▶ PROBLEM TO WORK ON
Report each line from the records where the string "will" turns up.

▶ DATASET RECORDS
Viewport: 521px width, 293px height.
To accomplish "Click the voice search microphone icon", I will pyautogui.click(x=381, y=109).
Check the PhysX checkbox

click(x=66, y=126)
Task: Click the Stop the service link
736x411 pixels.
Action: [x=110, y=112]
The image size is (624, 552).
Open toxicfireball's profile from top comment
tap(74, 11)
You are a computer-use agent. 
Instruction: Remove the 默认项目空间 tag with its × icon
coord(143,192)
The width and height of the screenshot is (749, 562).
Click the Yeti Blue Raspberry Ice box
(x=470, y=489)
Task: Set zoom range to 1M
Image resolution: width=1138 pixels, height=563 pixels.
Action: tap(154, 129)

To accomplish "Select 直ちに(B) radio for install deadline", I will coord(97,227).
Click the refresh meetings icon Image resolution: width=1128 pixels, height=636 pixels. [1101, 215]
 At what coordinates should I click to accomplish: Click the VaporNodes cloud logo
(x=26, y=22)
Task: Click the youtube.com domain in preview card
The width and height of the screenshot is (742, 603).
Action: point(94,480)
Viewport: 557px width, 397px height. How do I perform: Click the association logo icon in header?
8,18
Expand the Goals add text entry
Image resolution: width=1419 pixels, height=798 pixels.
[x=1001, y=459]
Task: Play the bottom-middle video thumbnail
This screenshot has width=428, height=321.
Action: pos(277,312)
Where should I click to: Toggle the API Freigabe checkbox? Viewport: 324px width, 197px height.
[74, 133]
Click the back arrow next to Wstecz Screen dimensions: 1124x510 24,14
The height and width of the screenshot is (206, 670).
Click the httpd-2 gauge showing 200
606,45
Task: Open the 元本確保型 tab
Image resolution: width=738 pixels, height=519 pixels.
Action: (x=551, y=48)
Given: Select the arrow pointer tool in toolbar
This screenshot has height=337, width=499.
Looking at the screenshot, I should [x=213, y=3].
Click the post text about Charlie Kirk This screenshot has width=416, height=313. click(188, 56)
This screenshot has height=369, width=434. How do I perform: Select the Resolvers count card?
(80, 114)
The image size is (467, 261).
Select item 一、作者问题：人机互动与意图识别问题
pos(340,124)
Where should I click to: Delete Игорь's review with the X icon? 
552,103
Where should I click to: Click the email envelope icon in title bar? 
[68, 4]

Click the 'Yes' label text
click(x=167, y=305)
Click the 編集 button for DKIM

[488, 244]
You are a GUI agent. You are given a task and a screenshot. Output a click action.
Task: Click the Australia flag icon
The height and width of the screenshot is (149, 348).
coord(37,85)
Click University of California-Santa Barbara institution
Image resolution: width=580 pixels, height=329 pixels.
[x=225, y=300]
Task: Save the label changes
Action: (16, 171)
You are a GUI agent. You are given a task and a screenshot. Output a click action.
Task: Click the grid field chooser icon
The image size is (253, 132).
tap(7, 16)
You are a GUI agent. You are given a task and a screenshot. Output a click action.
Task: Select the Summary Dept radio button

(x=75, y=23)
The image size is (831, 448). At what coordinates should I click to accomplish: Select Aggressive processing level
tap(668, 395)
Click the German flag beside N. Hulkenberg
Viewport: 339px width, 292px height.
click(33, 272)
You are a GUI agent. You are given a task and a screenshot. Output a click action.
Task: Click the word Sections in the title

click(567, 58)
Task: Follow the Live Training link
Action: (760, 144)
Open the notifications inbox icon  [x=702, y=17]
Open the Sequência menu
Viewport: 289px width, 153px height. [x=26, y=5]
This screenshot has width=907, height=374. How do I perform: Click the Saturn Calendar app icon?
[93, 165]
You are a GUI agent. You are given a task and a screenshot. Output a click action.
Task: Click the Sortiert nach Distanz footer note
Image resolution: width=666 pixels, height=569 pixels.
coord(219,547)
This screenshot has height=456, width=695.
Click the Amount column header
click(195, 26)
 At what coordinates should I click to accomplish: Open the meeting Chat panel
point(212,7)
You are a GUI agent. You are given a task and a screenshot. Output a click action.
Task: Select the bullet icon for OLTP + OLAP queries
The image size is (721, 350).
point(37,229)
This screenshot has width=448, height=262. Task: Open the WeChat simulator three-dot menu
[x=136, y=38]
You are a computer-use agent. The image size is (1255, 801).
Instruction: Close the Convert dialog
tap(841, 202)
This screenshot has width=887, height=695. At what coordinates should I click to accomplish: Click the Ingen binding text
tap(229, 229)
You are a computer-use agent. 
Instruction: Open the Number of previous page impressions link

▶ REPLY
To accomplish "Click the voice search microphone icon", I will pyautogui.click(x=381, y=109).
To accomplish "Select 直ちに(B) radio for install deadline", I will coord(97,227).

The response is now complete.